Background: Developmental dysplasia of the hip (DDH) is a complex clinical entity that is usually underdiagnosed, if not detected and managed early, will turn the affected individual into a disabled being, with negative social, economic and emotional effects. Objective: To determine the capacity for the timely radiographic detection of DDH before and after an educational intervention. Method: An educational intervention is carried out in family medicine resident, where they are given training on detection in DDH radiographic projections.
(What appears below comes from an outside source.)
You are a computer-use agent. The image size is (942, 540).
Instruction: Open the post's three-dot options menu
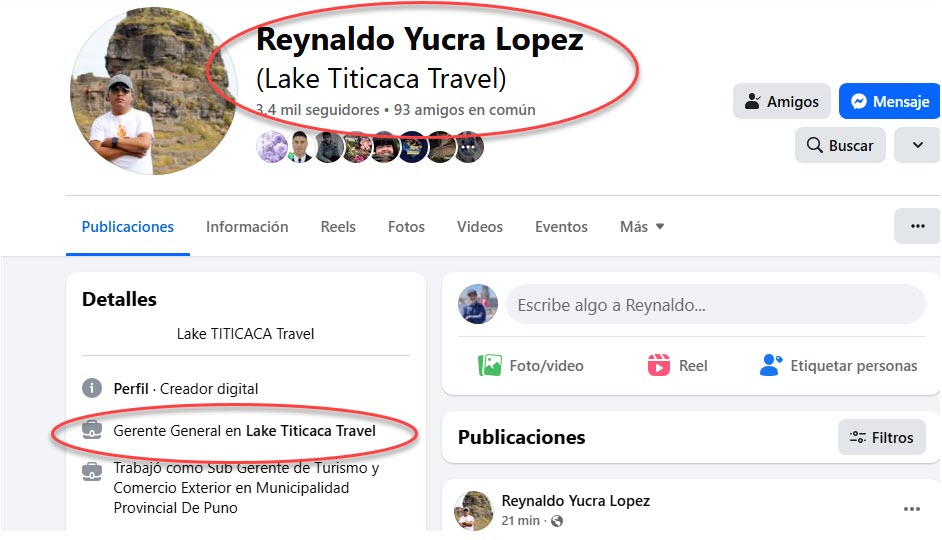point(911,509)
Pre- and post-training evaluation is carried out. Statistical analysis is performed using Student’s t and χ2, taking p ≤ 0.05 as significant. Results: 94 residents participated. In the pre-intervention evaluation, 87.2% had no knowledge of the early detection protocol (p = 0.525). It was observed that 98.9% incorrectly drew the Perkins line (p = 0.427), 96.8% the Hilgenreiner line (p = 0.177) and 87.2% did not consider the data of bilateral dysplasia (p = 0.956). After the educational intervention, 87.2% correctly drew the Perkins line (p = 0.926), 97.8% the Hilgenreiner line (p = 0.325) and 78.7% if they considered the data of bilateral dysplasia (p = 0.826). Conclusions: After this training, 80% of family medicine residents were able to detect DDH in a timely manner.



Keywords: Developmental dysplasia of the hip. Radiography. Perkins. Hilgenreiner. Hip. Infants.